Gibt es einen „Aktionsplan“ der anderen Fraktionen, wie mit der AfD umzugehen ist?
Für uns Grüne ist klar: Die AfD ist demokratisch gewählt, aber das macht einen Großteil ihrer Forderungen, wie etwa die Ausgrenzung ganzer Bevölkerungsgruppen, noch nicht politisch legitim. Wir setzen also sehr deutlich auf Abgrenzung. Das wird von der CDU durchaus anders gehandhabt. Zum Beispiel haben große Teile der CDU-Fraktion mit der AfD auf die Einsetzung einer Enquete-Kommission „Linksextremismus“ gestimmt. Sie haben auf diesen Triggerbegriff reagiert und gesagt: „Dagegen sind wir doch auch, da müssen wir doch zustimmen!“ Dabei war das nur der Versuch der AfD, einen Keil in die Koalition aus CDU, SPD und Grünen zu treiben. Von solch billigen Manövern sollte man sich nicht provozieren lassen.

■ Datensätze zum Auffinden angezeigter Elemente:
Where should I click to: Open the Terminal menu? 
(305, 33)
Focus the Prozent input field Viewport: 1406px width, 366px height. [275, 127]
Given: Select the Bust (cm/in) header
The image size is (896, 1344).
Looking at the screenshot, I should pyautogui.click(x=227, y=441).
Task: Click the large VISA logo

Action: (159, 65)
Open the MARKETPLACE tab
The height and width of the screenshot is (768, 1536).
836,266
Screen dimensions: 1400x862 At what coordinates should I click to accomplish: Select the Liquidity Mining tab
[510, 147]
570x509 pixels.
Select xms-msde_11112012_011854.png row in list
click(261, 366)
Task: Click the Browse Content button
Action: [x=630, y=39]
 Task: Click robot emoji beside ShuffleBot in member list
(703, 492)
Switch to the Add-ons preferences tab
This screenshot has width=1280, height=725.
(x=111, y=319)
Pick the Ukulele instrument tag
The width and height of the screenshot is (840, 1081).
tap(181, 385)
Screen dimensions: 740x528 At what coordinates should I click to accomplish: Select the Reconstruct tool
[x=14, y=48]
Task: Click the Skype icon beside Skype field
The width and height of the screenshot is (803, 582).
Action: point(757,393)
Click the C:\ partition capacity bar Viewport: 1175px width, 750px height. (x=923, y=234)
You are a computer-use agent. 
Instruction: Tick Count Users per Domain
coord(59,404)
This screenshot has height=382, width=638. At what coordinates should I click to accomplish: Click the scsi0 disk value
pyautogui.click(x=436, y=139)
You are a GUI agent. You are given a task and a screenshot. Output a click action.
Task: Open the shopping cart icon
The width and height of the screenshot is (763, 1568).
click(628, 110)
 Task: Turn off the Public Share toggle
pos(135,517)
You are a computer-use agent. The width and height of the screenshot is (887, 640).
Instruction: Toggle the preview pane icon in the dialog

■ Zielsetzungen:
[a] Fassen Sie im Text zum Umgang mit der AfD den Absatz, der mit „Für uns Grüne ist klar“ beginnt, als knappe Stichpunktliste zusammen, wobei die wesentlichen Fakten erhalten bleiben sollen.
[b] Beantworten Sie anhand des Textes zum Umgang mit der AfD die folgenden Fragen jeweils kurz:
(i) Worauf setzen die Grünen im Umgang mit der AfD?
(ii) Für die Einsetzung welcher Enquete-Kommission stimmten große Teile der CDU-Fraktion gemeinsam mit der AfD?
(iii) Aus welchen Parteien besteht die Koalition, in die die AfD laut Text einen Keil treiben wollte?
[c] Führen Sie den Text zum Umgang mit der AfD im Anschluss an seinen letzten Satz weiter.
Für die Bearbeitung sind die Zeilen ohne Belang.

■ Die Lösungen:
[a]
- Die Grünen halten die AfD für demokratisch gewählt. Viele ihrer Forderungen, etwa die Ausgrenzung ganzer Bevölkerungsgruppen, halten sie dennoch nicht für politisch legitim.
- Die Grünen setzen deshalb auf deutliche Abgrenzung.
- Die CDU handhabt dies anders. Große Teile ihrer Fraktion stimmten gemeinsam mit der AfD für die Einsetzung einer Enquete-Kommission „Linksextremismus“, weil sie auf diesen Triggerbegriff reagierten.
- Nach Ansicht der Grünen wollte die AfD damit nur einen Keil in die Koalition aus CDU, SPD und Grünen treiben.
- Von solch billigen Manövern solle man sich nicht provozieren lassen.

[b]
(i) Auf deutliche Abgrenzung.
(ii) Auf die Enquete-Kommission „Linksextremismus“.
(iii) Aus CDU, SPD und Grünen.

[c]
Du hast eben schon die verbalen Provokationen im Landtag angesprochen. Wie lautet deine Antwort darauf?
Sie ins Leere laufen lassen. Die AfD betreibt Grenzüberschreitungen und Tabu-Brüche bis zum Exzess. Man muss so etwas markieren und ansprechen, aber das nicht permanent zum Thema machen und sich ritualisiert darüber aufregen. Denn das ist ja das Geschäftsmodell der AfD. Wenn das im Parlament passiert, reicht es, wenn einer darauf reagiert – und dann aber bitte wieder zurück zur Sache. Das wäre auch meine Bitte an die Medien: Zu erkennen, dass da eine Strategie dahintersteckt, die man ins Leere laufen lassen sollte.
„Die Jungs von der AfD irritiert es, wenn sie denken, sie haben was ganz Schlimmes gesagt, und dann kommen keine Zwischenrufe“
Aber manche Äußerungen kann man doch nicht so leicht übergehen?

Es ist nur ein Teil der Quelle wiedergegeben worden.